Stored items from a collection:
--- START ---

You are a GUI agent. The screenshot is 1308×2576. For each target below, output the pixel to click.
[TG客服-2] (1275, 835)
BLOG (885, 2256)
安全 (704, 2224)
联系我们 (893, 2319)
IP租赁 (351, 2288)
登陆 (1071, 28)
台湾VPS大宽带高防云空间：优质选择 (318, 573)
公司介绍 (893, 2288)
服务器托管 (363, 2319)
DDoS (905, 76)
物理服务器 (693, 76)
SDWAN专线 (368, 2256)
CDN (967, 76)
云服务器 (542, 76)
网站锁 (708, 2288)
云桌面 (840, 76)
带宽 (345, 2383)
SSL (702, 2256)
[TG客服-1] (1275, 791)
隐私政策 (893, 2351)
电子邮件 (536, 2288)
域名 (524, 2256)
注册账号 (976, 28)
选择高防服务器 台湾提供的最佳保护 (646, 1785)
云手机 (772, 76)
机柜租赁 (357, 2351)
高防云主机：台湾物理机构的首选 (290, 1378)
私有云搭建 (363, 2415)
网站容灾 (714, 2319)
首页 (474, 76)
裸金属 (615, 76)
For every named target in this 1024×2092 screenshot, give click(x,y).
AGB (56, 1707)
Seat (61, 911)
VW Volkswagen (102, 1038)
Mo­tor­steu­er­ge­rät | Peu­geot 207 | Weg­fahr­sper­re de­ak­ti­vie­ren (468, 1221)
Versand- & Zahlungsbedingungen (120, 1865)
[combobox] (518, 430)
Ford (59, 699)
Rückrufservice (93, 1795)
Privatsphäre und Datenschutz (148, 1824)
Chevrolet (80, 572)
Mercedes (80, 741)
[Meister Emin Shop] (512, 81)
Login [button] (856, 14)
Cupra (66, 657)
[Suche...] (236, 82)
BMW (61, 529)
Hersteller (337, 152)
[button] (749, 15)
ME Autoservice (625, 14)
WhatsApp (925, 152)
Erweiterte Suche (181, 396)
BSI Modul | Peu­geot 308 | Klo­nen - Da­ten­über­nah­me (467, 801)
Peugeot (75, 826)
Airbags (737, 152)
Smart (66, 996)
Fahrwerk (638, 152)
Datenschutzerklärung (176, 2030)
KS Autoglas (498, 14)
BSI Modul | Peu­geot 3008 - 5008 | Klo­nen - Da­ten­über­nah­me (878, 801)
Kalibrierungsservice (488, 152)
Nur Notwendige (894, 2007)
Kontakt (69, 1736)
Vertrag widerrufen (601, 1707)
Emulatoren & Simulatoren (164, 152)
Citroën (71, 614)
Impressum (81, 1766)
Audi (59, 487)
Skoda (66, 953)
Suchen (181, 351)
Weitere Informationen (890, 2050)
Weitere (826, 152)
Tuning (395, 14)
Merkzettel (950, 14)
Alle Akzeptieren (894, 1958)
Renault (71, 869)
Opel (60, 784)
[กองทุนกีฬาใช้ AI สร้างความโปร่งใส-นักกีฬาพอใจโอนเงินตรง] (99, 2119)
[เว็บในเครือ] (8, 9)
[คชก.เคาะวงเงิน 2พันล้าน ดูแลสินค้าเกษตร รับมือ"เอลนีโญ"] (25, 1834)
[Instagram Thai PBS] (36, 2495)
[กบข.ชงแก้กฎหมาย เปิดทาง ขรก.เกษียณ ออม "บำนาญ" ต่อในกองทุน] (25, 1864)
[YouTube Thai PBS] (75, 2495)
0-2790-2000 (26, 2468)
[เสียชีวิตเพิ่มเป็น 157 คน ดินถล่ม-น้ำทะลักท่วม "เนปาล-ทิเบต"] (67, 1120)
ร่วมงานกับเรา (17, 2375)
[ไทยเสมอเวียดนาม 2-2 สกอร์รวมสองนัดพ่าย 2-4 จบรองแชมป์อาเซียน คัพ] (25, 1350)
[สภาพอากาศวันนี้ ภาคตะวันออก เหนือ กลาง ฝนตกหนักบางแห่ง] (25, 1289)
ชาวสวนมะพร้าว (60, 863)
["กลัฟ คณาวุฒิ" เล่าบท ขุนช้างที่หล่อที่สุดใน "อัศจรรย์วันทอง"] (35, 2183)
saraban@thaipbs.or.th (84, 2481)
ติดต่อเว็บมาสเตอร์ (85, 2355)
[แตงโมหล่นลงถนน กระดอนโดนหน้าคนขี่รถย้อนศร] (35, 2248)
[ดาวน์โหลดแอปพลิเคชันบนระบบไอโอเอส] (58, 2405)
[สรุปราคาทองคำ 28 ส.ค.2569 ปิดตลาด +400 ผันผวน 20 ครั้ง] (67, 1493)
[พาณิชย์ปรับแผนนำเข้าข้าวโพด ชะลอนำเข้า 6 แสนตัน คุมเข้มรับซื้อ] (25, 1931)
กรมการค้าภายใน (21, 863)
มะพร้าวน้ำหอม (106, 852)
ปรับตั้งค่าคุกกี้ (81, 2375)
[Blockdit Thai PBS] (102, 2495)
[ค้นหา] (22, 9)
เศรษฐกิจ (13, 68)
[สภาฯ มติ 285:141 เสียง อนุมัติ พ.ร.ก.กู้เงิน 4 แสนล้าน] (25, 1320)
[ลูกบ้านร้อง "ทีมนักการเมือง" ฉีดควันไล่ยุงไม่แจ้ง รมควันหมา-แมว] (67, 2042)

--- END ---

## What this task involves
Would you copy each line of the records that contains "target"?

## Completed task
You are a GUI agent. The screenshot is 1308×2576. For each target below, output the pixel to click.
For every named target in this 1024×2092 screenshot, give click(x,y).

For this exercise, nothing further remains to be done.